Friday, May 25, 2012

Weight Watchers Lesson: Be the Bravehearts of Marketing




Insights behind Weight Watchers’ phenomenal marketing success were revealed last week by their SVP of Marketing, Cheryl Callan, at the Alliance for Women in Media luncheon. Bottom line, Weight Watchers was brave enough to follow what they knew to be true about their business and consumers, even when it flew in the face of well-established marketing tenets.

Here’re a few examples of Weight Watchers’ bravery:
  1. Change before change was necessary. The old adage is “never waste a good crisis.” But what if you have the research and foresight to act to avoid a crisis all together and change before it becomes necessary? That’s what Weight Watchers did when they put aside their highly successful, clinically validated Points program to launch PointsPlus. Why? Because it no longer represented the most up-to-date science about weight loss.
    According to their CEO,
    David Kirchhoff, in a Wired magazine interview, “On some level, you operate with belief. We believed it was the principled thing to do.” Weight Watchers had a strong core belief about what their brand stood for and took the brave move of “pro-acting” on it rather than be lulled into complacency by their ongoing successful business.

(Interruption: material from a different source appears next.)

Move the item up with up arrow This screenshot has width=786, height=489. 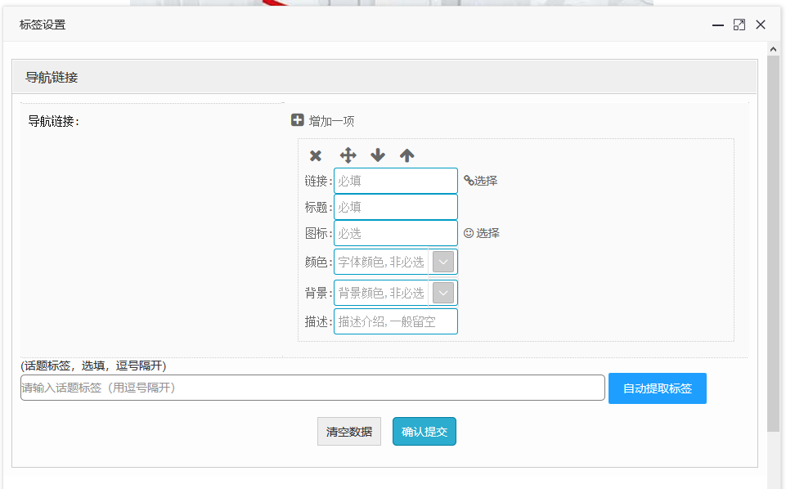(x=406, y=155)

  2. Be a slave to results, not metrics. Weight Watchers no longer copy tests their ads, because according to Callan, they found that over time copy testing was not a predictor of success in the weight loss category. Rather, they invest their time and money into developing deep insights about the Weight Watcher consumer. It takes guts to move away from trying to bulletproof your decisions (and career) with stacks of well-accepted studies.
  3. Free advertising from the tyranny of the claim. The Weight Watchers program has powerful claims seemingly made for advertising, including those published in Lancet and JAMA. However, their signature Jennifer Hudson campaign that helped change the trajectory of their brand contains no efficacy or competitive claims. It is based on the insight that most people felt Weight Watchers was effective but “not for me.” Or, as one Long Island focus group attendee told them, “Statistics don’t apply to me.” So Weight Watchers made the brave choice to walk away from clinical assets in their advertising and let their insights guide them.

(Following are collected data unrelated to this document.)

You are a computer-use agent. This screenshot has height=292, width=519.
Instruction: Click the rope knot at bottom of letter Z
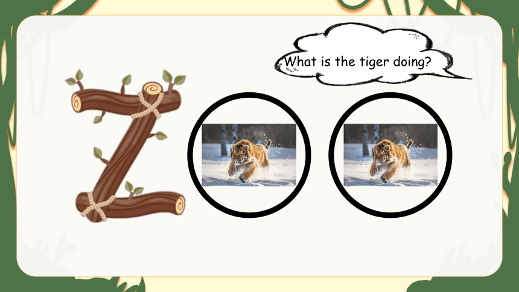click(97, 206)
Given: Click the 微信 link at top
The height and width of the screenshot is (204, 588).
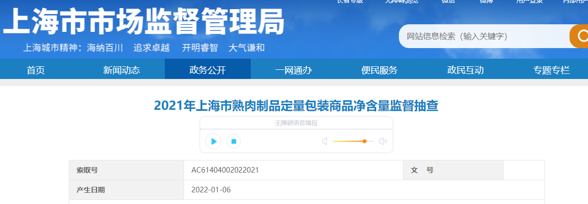Looking at the screenshot, I should click(x=448, y=2).
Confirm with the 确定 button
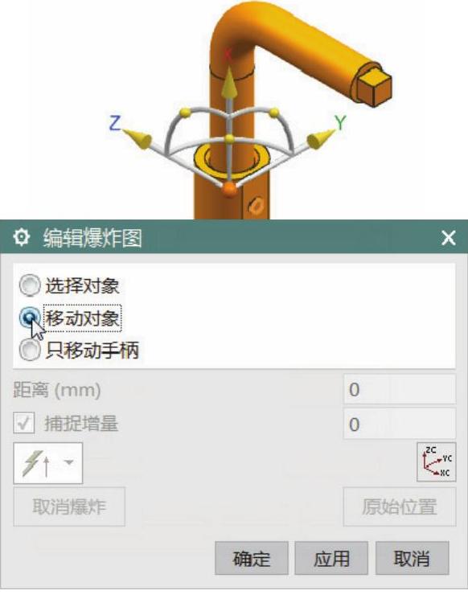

The results? Their stock rose from $24 to $70 in the first 6 months after their campaign and the opt-in rates for online subscribers grew from 19% to 46%. According to their Q1 2012 earnings call, consumer growth continues with 12% growth in global combined paid weeks in Q1 2012. Weight Watchers’ deep understanding of their business drivers, coupled with the discipline to keep investing in strengthening their core brand attributes, continues to pay strong dividends.

So how can a healthcare marketer apply the lessons of Weight Watchers? Here are some questions to ask, particularly as 2013 planning is around the corner:
  • What part of my research budget is dedicated to developing deep insights into my consumers?

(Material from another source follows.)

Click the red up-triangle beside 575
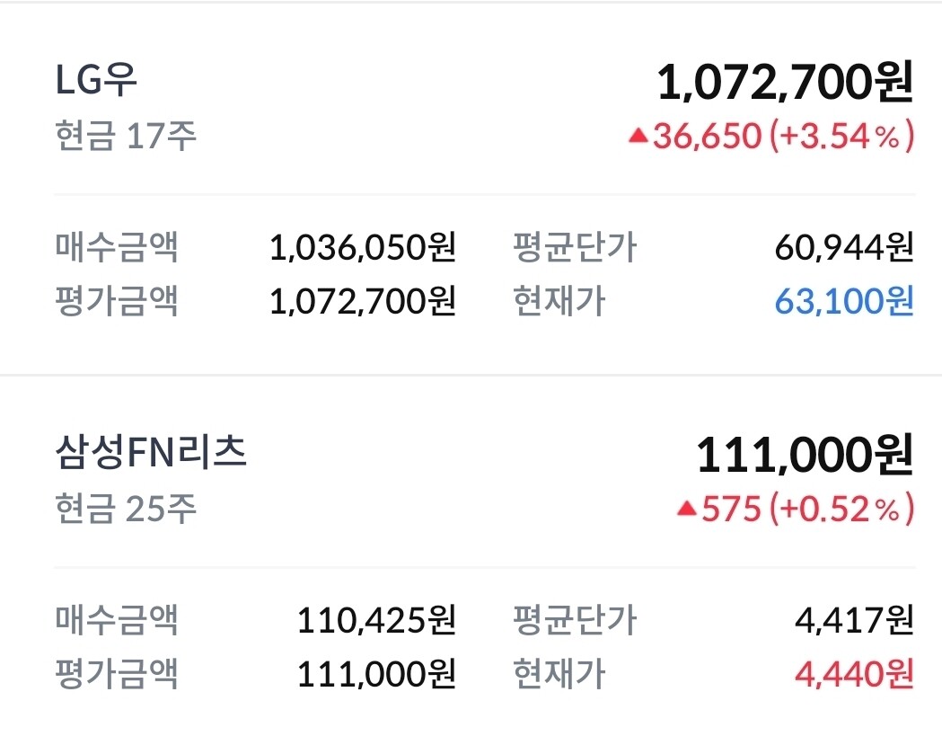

  • Have the metrics I track been predictive of my brand’s business results?
  • As science, technology, and marketing have evolved, has my brand kept up?
The father of the real-life Braveheart, William Wallace, once said, “Your heart is free. Have the courage to follow it.” The knowledge needed to make a Weight Watchers transformation doesn’t come cheap. However, the bravery to act upon it is available to all marketers with a passion for results.